[Data extracted from a collection]
"""

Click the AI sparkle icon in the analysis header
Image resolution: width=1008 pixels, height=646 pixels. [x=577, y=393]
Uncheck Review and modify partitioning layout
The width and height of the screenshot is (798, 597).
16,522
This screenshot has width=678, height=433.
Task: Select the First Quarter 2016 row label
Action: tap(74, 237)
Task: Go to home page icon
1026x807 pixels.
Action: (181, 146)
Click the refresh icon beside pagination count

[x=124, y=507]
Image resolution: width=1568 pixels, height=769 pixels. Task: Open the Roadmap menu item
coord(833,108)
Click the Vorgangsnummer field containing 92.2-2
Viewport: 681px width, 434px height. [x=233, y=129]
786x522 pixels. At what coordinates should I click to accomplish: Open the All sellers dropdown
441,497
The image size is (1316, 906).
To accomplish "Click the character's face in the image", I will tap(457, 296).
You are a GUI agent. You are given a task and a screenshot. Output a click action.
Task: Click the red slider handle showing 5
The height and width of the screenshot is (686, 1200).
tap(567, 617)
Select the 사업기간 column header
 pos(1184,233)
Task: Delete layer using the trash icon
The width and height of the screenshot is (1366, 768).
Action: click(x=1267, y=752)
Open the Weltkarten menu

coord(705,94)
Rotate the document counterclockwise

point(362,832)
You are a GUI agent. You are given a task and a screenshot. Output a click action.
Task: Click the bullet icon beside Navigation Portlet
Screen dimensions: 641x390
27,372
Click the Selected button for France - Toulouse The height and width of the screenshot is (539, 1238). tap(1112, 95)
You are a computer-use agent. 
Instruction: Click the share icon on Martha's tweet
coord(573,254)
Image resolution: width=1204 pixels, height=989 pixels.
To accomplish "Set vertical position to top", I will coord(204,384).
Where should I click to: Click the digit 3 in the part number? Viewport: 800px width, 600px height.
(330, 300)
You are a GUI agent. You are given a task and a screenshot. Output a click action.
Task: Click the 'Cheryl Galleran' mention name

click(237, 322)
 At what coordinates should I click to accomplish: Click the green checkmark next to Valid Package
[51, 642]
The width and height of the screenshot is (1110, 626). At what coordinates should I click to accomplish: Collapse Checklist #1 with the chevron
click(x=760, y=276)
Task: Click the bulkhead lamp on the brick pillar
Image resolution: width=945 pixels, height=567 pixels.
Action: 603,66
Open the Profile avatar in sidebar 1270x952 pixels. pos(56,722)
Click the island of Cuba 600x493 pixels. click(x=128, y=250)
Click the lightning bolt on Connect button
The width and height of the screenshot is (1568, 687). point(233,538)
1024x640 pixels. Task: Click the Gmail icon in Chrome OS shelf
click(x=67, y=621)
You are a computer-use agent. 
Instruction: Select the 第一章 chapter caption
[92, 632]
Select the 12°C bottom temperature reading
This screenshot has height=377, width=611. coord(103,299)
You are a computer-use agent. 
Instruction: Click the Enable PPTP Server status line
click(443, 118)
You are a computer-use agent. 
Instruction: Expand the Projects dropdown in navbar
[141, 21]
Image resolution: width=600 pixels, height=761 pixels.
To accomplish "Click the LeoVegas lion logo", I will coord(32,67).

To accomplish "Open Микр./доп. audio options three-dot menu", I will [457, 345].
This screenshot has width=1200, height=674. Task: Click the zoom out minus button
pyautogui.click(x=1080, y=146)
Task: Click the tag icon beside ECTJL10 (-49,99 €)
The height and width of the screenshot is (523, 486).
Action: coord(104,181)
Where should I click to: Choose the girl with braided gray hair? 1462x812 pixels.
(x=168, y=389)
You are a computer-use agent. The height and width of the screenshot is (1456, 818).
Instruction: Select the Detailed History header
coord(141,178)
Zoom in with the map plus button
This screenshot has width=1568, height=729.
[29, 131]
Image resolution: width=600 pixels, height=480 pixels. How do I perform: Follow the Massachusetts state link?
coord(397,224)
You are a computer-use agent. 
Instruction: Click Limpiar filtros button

"""

Every single record is to be set down again, unaltered.

- Result of this task:
Click the AI sparkle icon in the analysis header
Image resolution: width=1008 pixels, height=646 pixels. [x=577, y=393]
Uncheck Review and modify partitioning layout
The width and height of the screenshot is (798, 597).
16,522
This screenshot has width=678, height=433.
Task: Select the First Quarter 2016 row label
Action: tap(74, 237)
Task: Go to home page icon
1026x807 pixels.
Action: (181, 146)
Click the refresh icon beside pagination count

[x=124, y=507]
Image resolution: width=1568 pixels, height=769 pixels. Task: Open the Roadmap menu item
coord(833,108)
Click the Vorgangsnummer field containing 92.2-2
Viewport: 681px width, 434px height. [x=233, y=129]
786x522 pixels. At what coordinates should I click to accomplish: Open the All sellers dropdown
441,497
The image size is (1316, 906).
To accomplish "Click the character's face in the image", I will tap(457, 296).
You are a GUI agent. You are given a task and a screenshot. Output a click action.
Task: Click the red slider handle showing 5
The height and width of the screenshot is (686, 1200).
tap(567, 617)
Select the 사업기간 column header
 pos(1184,233)
Task: Delete layer using the trash icon
The width and height of the screenshot is (1366, 768).
Action: click(x=1267, y=752)
Open the Weltkarten menu

coord(705,94)
Rotate the document counterclockwise

point(362,832)
You are a GUI agent. You are given a task and a screenshot. Output a click action.
Task: Click the bullet icon beside Navigation Portlet
Screen dimensions: 641x390
27,372
Click the Selected button for France - Toulouse The height and width of the screenshot is (539, 1238). tap(1112, 95)
You are a computer-use agent. 
Instruction: Click the share icon on Martha's tweet
coord(573,254)
Image resolution: width=1204 pixels, height=989 pixels.
To accomplish "Set vertical position to top", I will coord(204,384).
Where should I click to: Click the digit 3 in the part number? Viewport: 800px width, 600px height.
(330, 300)
You are a GUI agent. You are given a task and a screenshot. Output a click action.
Task: Click the 'Cheryl Galleran' mention name

click(237, 322)
 At what coordinates should I click to accomplish: Click the green checkmark next to Valid Package
[51, 642]
The width and height of the screenshot is (1110, 626). At what coordinates should I click to accomplish: Collapse Checklist #1 with the chevron
click(x=760, y=276)
Task: Click the bulkhead lamp on the brick pillar
Image resolution: width=945 pixels, height=567 pixels.
Action: 603,66
Open the Profile avatar in sidebar 1270x952 pixels. pos(56,722)
Click the island of Cuba 600x493 pixels. click(x=128, y=250)
Click the lightning bolt on Connect button
The width and height of the screenshot is (1568, 687). point(233,538)
1024x640 pixels. Task: Click the Gmail icon in Chrome OS shelf
click(x=67, y=621)
You are a computer-use agent. 
Instruction: Select the 第一章 chapter caption
[92, 632]
Select the 12°C bottom temperature reading
This screenshot has height=377, width=611. coord(103,299)
You are a computer-use agent. 
Instruction: Click the Enable PPTP Server status line
click(443, 118)
You are a computer-use agent. 
Instruction: Expand the Projects dropdown in navbar
[141, 21]
Image resolution: width=600 pixels, height=761 pixels.
To accomplish "Click the LeoVegas lion logo", I will coord(32,67).

To accomplish "Open Микр./доп. audio options three-dot menu", I will [457, 345].
This screenshot has width=1200, height=674. Task: Click the zoom out minus button
pyautogui.click(x=1080, y=146)
Task: Click the tag icon beside ECTJL10 (-49,99 €)
The height and width of the screenshot is (523, 486).
Action: coord(104,181)
Where should I click to: Choose the girl with braided gray hair? 1462x812 pixels.
(x=168, y=389)
You are a computer-use agent. The height and width of the screenshot is (1456, 818).
Instruction: Select the Detailed History header
coord(141,178)
Zoom in with the map plus button
This screenshot has width=1568, height=729.
[29, 131]
Image resolution: width=600 pixels, height=480 pixels. How do I perform: Follow the Massachusetts state link?
coord(397,224)
You are a computer-use agent. 
Instruction: Click Limpiar filtros button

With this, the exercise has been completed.